Reputation: 913
I am building a simple example to understand how dask distributed can distribute python scripts on a HPC cluster. The method to distribute is a basic operation, that writes a file on disk. This script works fine when run from command line ($python simple-function.py)
import os
import argparse
import time
def inc(x):
time.sleep(1)
return x + 1
def get_args():
"""
Get args
"""
parser = argparse.ArgumentParser()
parser.add_argument("x", help="Value")
args = parser.parse_args()
x = args.x
return int(x)
if __name__ == "__main__":
x = get_args()
print("{0} + 1 = {1}".format(x, inc(x)))
with open("results.txt", 'w') as file:
file.write(str(x) + '\n')
Now, I have created another python script that will distribute this code. The idea is to use subprocess and client.map or client.submit to launch multiple instances of the above script. The problem I run into is that the output .txt file is not written when using any of the methods below (client.map, client.submit then gather or compute or .result()). Maybe I'm not using the correct method ?
import os
import time
import subprocess
import yaml
import argparse
import dask
from dask.distributed import Client
from dask_jobqueue import PBSCluster
def create_cluster():
cluster = PBSCluster(
cores=4,
memory="20GB",
interface="ib0",
queue="qdev",
processes=4,
nanny=True,
walltime="12:00:00",
shebang="#!/bin/bash",
local_directory="$TMPDIR"
)
cluster.scale(4)
time.sleep(10) # Wait for workers
return cluster
def get_args():
parser = argparse.ArgumentParser()
parser.add_argument("script", help="Script to distribute")
parser.add_argument("nodes", type=int, help="Number of nodes")

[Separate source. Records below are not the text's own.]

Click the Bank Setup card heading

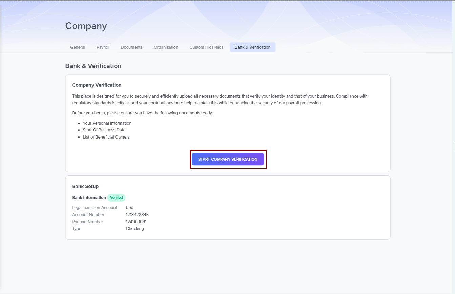[x=85, y=186]
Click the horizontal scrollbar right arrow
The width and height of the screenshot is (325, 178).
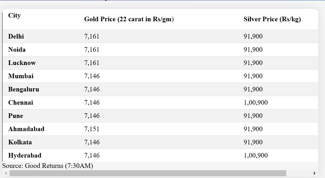pyautogui.click(x=315, y=173)
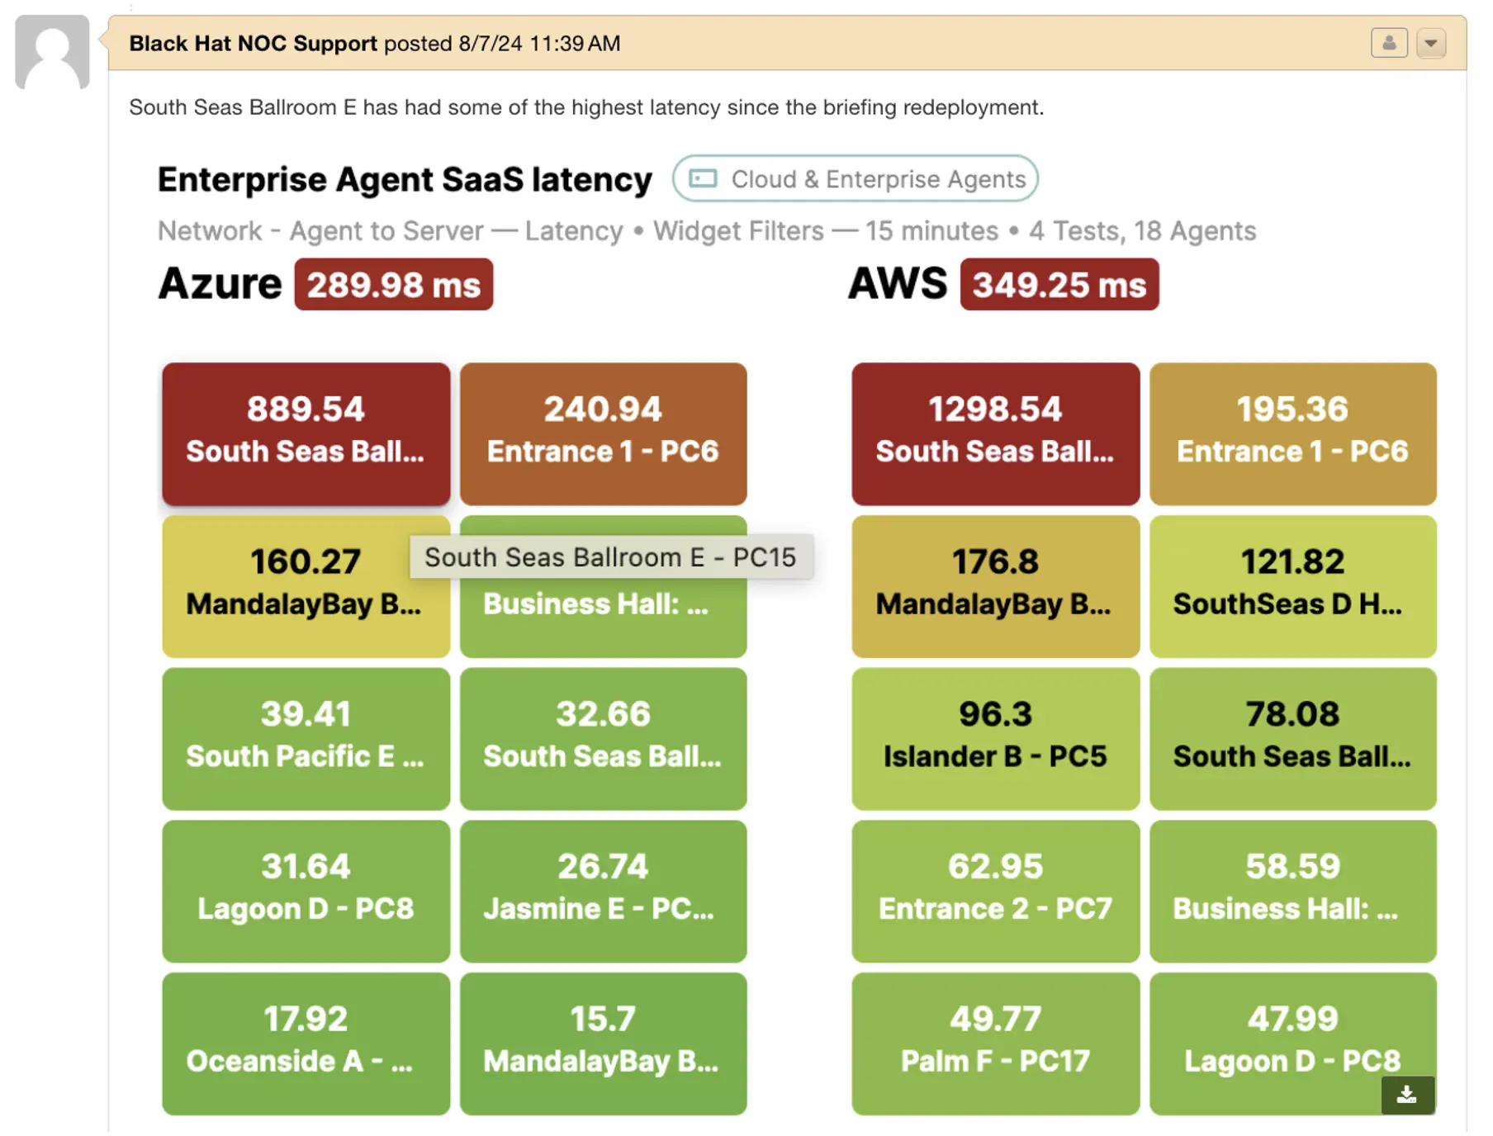Click the orange Entrance 1 - PC6 tile under Azure
The image size is (1493, 1136).
(603, 432)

args = parser.parse_args()
script = args.script
n_nodes = args.nodes
return script, n_nodes
def close_all(client, cluster):
client.close()
cluster.close()
def methode(script, x):
subprocess.run(["python",
script,
x])
return None
if __name__ == "__main__":
cluster = create_cluster()
client = Client(cluster)
time.sleep(1)
script, n_nodes = get_args() #Get arguments
#With client.submit
futures = []
for n, o in enumerate(range(10)):
futures.append(client.submit(methode, *[script, str(o)], priority=-n))
[f.result() for f in futures]
#Or client.map
L = client.map(methode, *[script, str(range(10))])
client.compute(L)
client.gather(L)
time.sleep(20)
close_all(client, cluster)
On a side note if I execute the following code : dask.compute(methode(args))

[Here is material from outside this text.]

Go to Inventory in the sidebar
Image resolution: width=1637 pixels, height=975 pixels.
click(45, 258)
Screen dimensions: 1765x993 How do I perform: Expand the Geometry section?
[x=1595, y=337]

Then, the .txt output file is written.
It seems that only the different client methods are not working
Upvotes: 0
Views: 943
Reputation: 615
So tried what you have with some minor changes and it pretty much worked for me. I took out the HPC stuff because I figured the question was with dask not dask-jobqueue and focused on getting just the futures working. Then I noticed that your simple-function.py clobbers all the results, so I just changed that. The output is results0.txt - results9.txt in my current directory (not the home where the scripts are located).
distribute.py:
import os
import time
import subprocess
import yaml
import argparse
import dask
from dask.distributed import Client
def get_args():
parser = argparse.ArgumentParser()
parser.add_argument("script", help="Script to distribute")
parser.add_argument("nodes", type=int, help="Number of nodes")
args = parser.parse_args()
script = args.script
n_nodes = args.nodes
return script, n_nodes
def methode(script, x):
subprocess.run(["python",
script,
x])
return None
if __name__ == "__main__":
client = Client()
script, n_nodes = get_args() #Get arguments
futures = []
for n, o in enumerate(range(10)):
futures.append(client.submit(methode, *[script, str(o)], priority=-n))
results = client.gather(futures)
client.close()
simple-function.py:
import os
import argparse
import time
def inc(x):
time.sleep(1)
return x + 1
def get_args():
"""
Get args
"""
parser = argparse.ArgumentParser()
parser.add_argument("x", help="Value")
args = parser.parse_args()
x = args.x
return int(x)
if __name__ == "__main__":
x = get_args()
print("{0} + 1 = {1}".format(x, inc(x)))
with open(f"results{x}.txt", 'w') as file:
file.write(str(x + 1) + '\n')
Edit: Oh I just read your answer, if you execute that code from a jupyter cell it is executed from the directory of the notebook, which is probably your home.
Upvotes: 1
Reputation: 913
I finally found that the path to the script to execute was incorrect.
If the following command is run from the command line :
$python distribute.py simple-function.py 6
Somehow, the path is incorrect and the file is not found.
I have tried to run this into a notebook. If I execute :
methode(*[script, "8"]
The file is written in the current directory. However if I execute this cell :
futures = []
for n, o in enumerate(range(12)):
print(o)
futures.append(client.submit(methode, *[script, str(o)], priority=-n))
wait(futures)
print("Done !")
The result file is not written in the current directory but rather in my home directory.
I am not quite sure yet why this happens but it seems that when using client, something changes in the path ...
Upvotes: 0